Laiq and I had recently done a shootout between the Sennheiser 350 and the Bose QC3. The flurry of comments revealed lots of strikingly different views and opinions, but then variety is what it's all about. Ironically, that same week I was invited for a one-on-one with the product manager of Bose, for the preview of a new product that will soon launch in India: the Computer MusicMonitor.
It sounded interesting, and I instinctively asked them to send one over for a review. Let it release here later; we’ll keep you posted about that. So this is one of those times when Tech2 gets to review a product well before its release. (It’s available globally though; as you know India always gets these stuff later than most.)
Design and Features
We received the piece in a neat carry case; which is optional and costs extra (damn)! The case contains two neatly placed metallic speakers; rigid in construction and classy to touch. Bose always scores in the aesthetic department, and this is no different. It’s a 2.0 system.
The form factor is made of a lead-colored solid trapezoid, with parallel front and back panels, though the base is longer than the top panel, giving it an attractive 'multimedia speaker' look. The driver is shielded by a fixed grille; there's no scope of removal. The cursive Bose branding is attached, a third of the height from the bottom.
The right speaker is the powered one. The back panel contains DC input, audio input, and finally the left speaker input — the wires for which are either attached (left speaker) or included.
Now comes the interesting part: the design of the speaker contains an acoustic tweak; basically a system containing two passive radiators near the back panel to pump out extra bass. That’s not all, they are concentrically placed with a calculated distance between them, and both vibrate in exact opposite phase with each other. This minimizes chances of the speakers physically moving due to the bass vibrations.
This is what was demonstrated and explained at the interview, though I feel the speaker body should be heavier to minimize vibrations in the first place, as these vibrations add resonance to the low bass response. Anyway, the performance says all, so I shall wait till I actually start reviewing the sound before passing any comments.
Not much is stated about specs, except that it uses a class D switching amp, which I had rightly assumed when I first saw the piece, and neodymium magnets in the transducers.
It was really exciting to test these speakers, as I had already got a tease at the interview. I connected it up, in a simple setup, and played a Sheffield Audiophile series classical music disc to see the lows. The lows were indeed very impressive.

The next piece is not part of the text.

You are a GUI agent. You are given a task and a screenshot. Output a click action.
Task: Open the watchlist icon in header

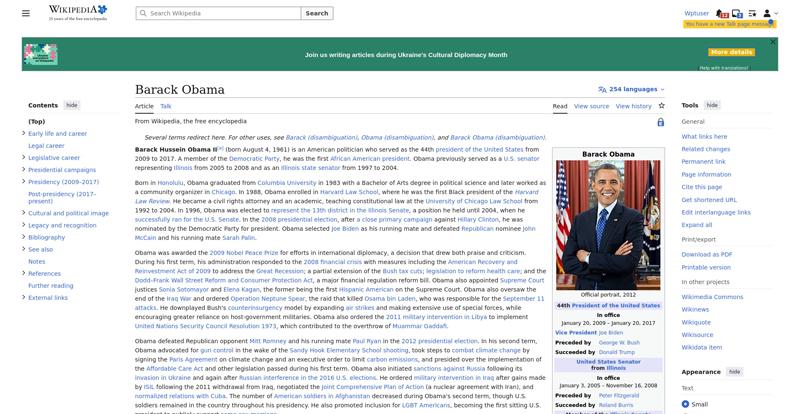[x=752, y=13]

The tightness was not as good as I’ve seen elsewhere, and does overpower the rest of the frequency spectrum at high levels, probably because of our hearing curves. But they were there, till quite a low frequency. I checked a sine tone sweep and it was audible till at least 48 Hz, even if softly. That’s good for such a small device.
The highs and mids were crisp and forward sounding: typical response of a metallic speaker with class D amplification. People who like laidback response will not like this. I switched to some electronic music, and continued evaluation. The volume goes pretty loud, and while power has not been rated, I can subjectively say it's loud enough for a room, and it does not distort drastically at high levels.
The other good thing I found is that the sound is pretty open and large, in terms of the size of the speaker. The depth in classical music thus sounded very good.
We have not seen an Indian price yet, as it's not released and all, though the dollar price indicates upwards of Rs 15,000. That’s in keeping with the Bose tradition. It would have got an easy 4 out of 5, but the high price makes it a 3.5. A demo is definitely recommended, as the style and some parts of the sound are very good.